Kenny Goldsmith—does he mind
if I call him Kenny?) plus sortes virgilianae
at random I see a Badiou reference so
this book might also help me across the street
from the median line where I dance perilously
(what did Mr. Miyagi say: walk on left
side, okay, walk on right side, okay, walk
in middle sooner or latter squish, just
like grape) to the gutter or the stars: if
as P-F/F-P seem to suggest the heaven
of the signifier (that’s Mark Scroggins
talking Ulysses) is like unto the being-
that-is-multiple, the unrestricted chora
of the Real that conditions subjectivity
that confirms my old intuition phrased
my language is smarter than I am and if
given free rein will lead to fuller participation
in
a subjectivity for which collectivity
is possible—but if I orient on that I
haven’t escaped romanticism’s will to transcendence:
God-nature-history-proletariat: it hardly
matters which gold star you paste
to your forehead to steer by:
a mug’s game and the only game in town.
Early morning thunderstorms have left slick streets
and a humid funk outside: in here the a/c huffs
over the door and classic rock at its most anonymous
occupies some space above my head.
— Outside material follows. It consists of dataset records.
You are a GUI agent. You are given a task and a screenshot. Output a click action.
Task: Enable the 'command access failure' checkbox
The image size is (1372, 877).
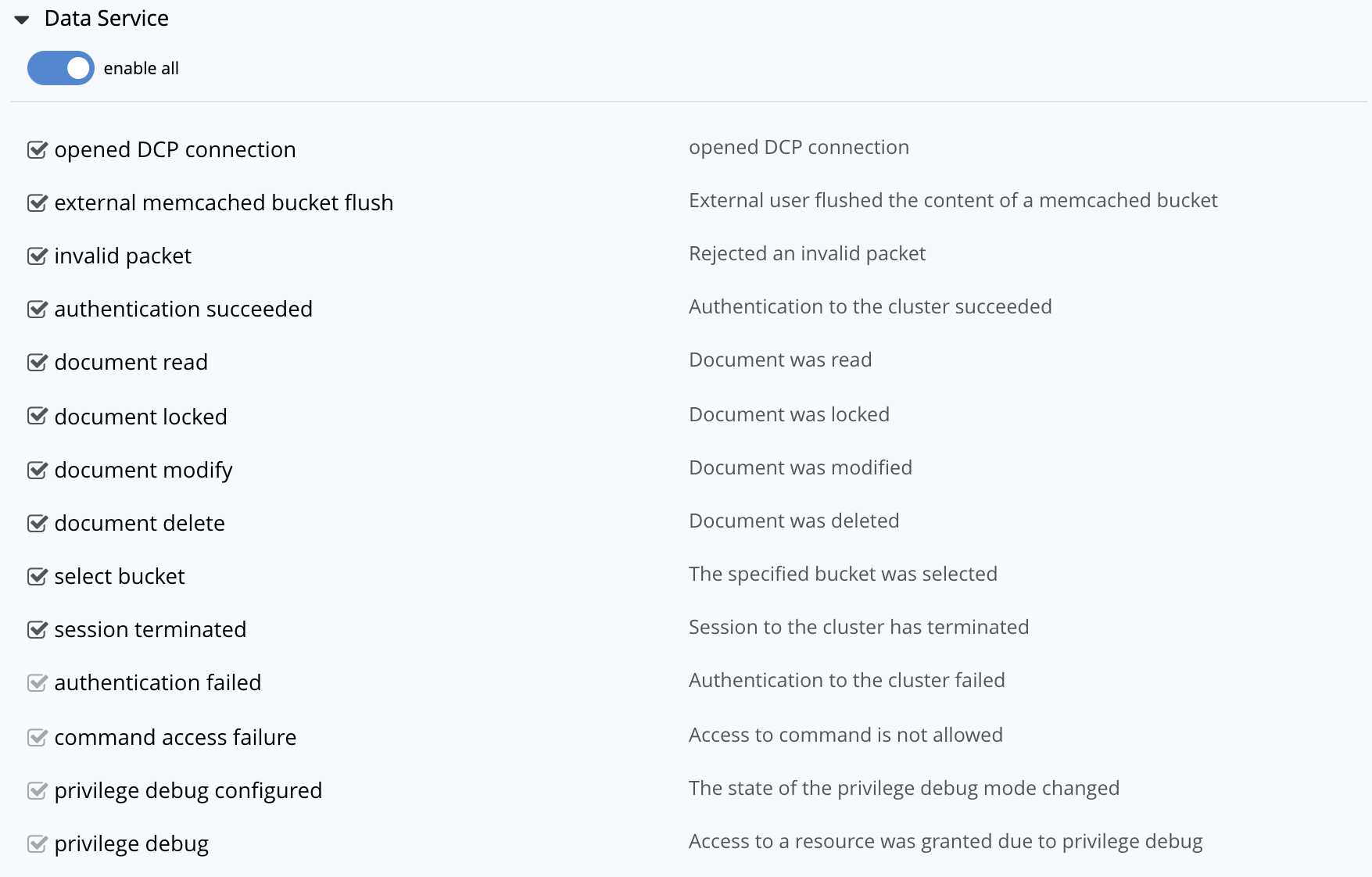(x=36, y=736)
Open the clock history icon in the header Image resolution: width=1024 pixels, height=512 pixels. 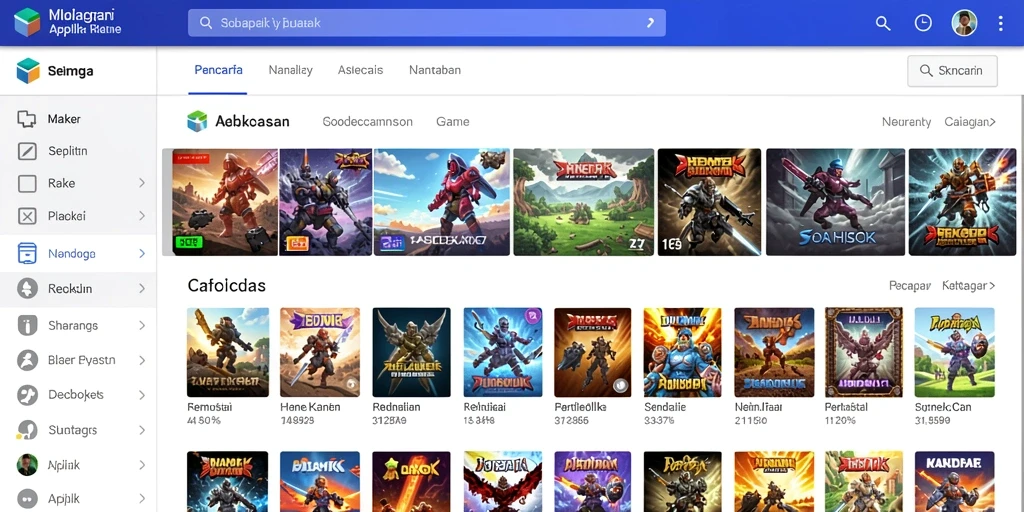pyautogui.click(x=923, y=23)
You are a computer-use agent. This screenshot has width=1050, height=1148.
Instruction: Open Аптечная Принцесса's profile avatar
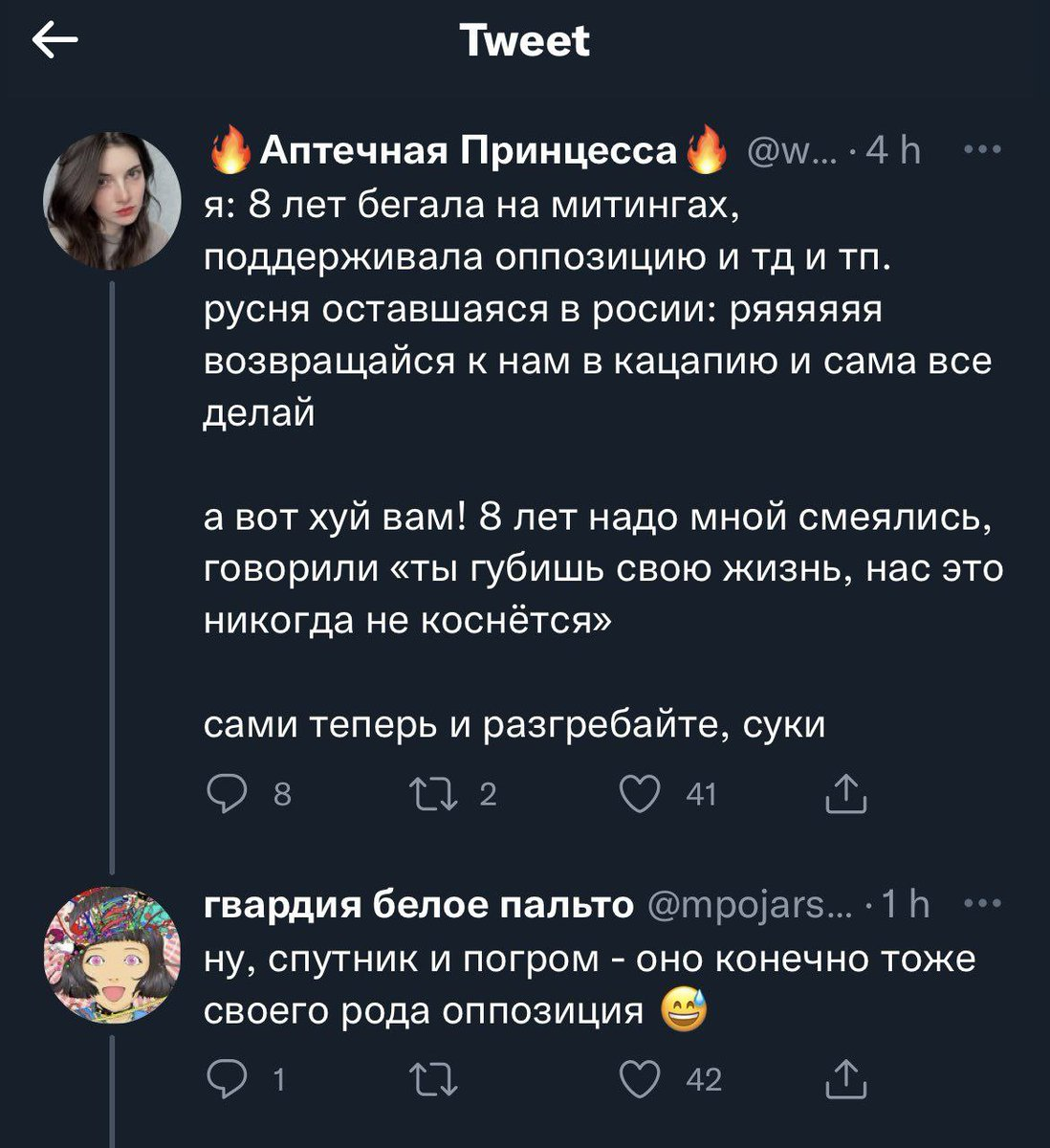112,200
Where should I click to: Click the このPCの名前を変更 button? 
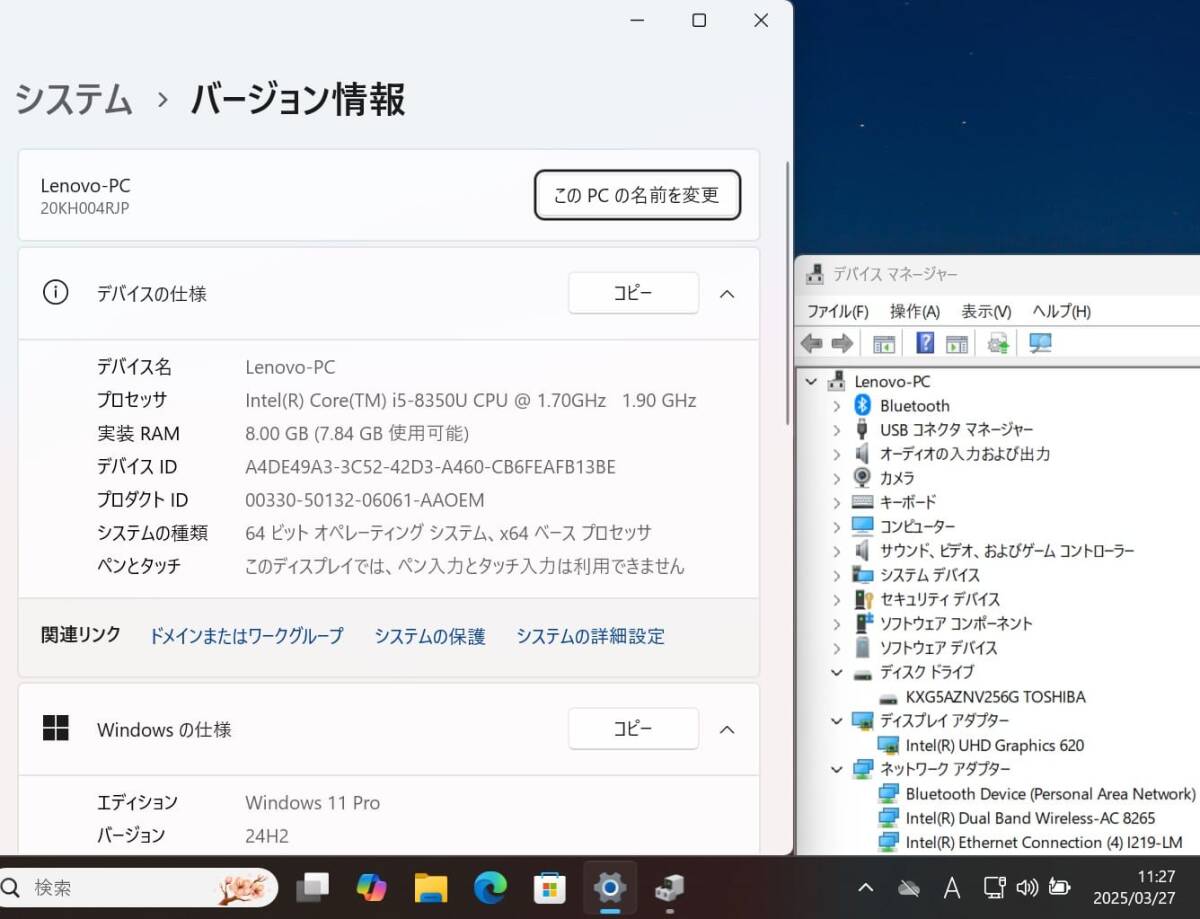click(x=637, y=195)
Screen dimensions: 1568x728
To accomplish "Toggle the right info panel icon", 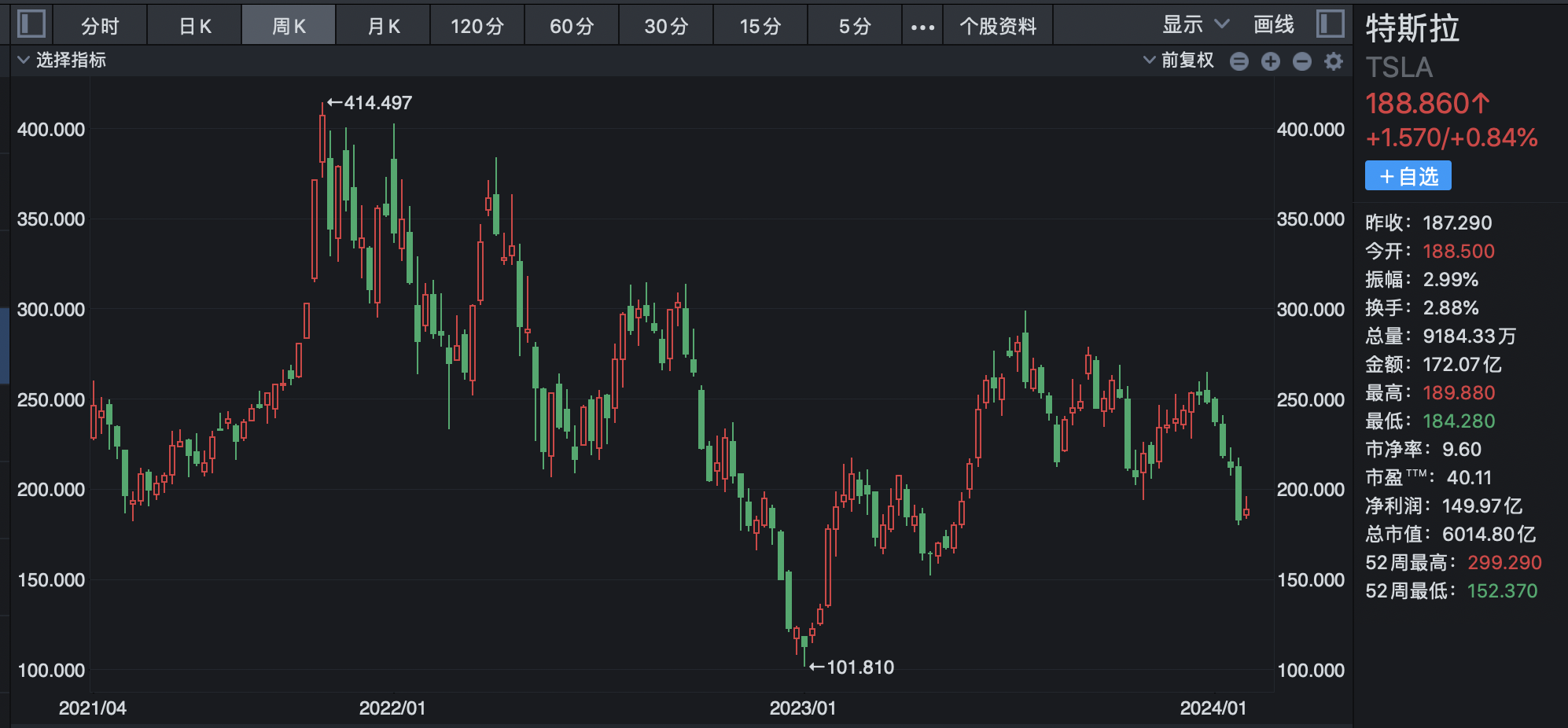I will [x=1331, y=24].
I
want to end with something Eli Wiesel
said this weekend at a WWII commemoration
at Buchenwald, for unlike Auschwitz “the big camp
was a kind of international community. People
came there from all horizons—political,
economic, culture. The first
globalization essay, experiment
were made in Buchenwald. And all taht
was meant to diminish the humanity of
human beings.” Touched first simply
by the small errors, but the big shiver
comes with that “essay”: is Wiesel
really saying Buchenwald was globalization thus implying
that globalization is Buchenwald? Surely
not yet the impression lingers, proof
at least that ideas of the one, of unity,
the global, bring no intrinsic morality
with them: think globally can be altruistic
or murderous: the heaven of theory is
the hell of embedment, embodiment
in a local that I and many Americans
scarcely inhabit which is why the prosaic question
Ithaca or Chicago should preoccupy me:
neither guarantees righteousness or enforces
the removal of blinders but place
that has placeness still counts.
I fled New Jersey as a young man
because it was too much like America
and now I can accept there was never a real choice:
I’m here, in it, of it, a citizen of the empire:
sooner I act accordingly the better:
commit at least to this pen and paper
on a table in Collegetown Bagels in Aurora
Street in Ithaca with work that calls me
to keep ass planted on chair and head
rooted where it’s always been, in the clean noise
of the worst and best of times.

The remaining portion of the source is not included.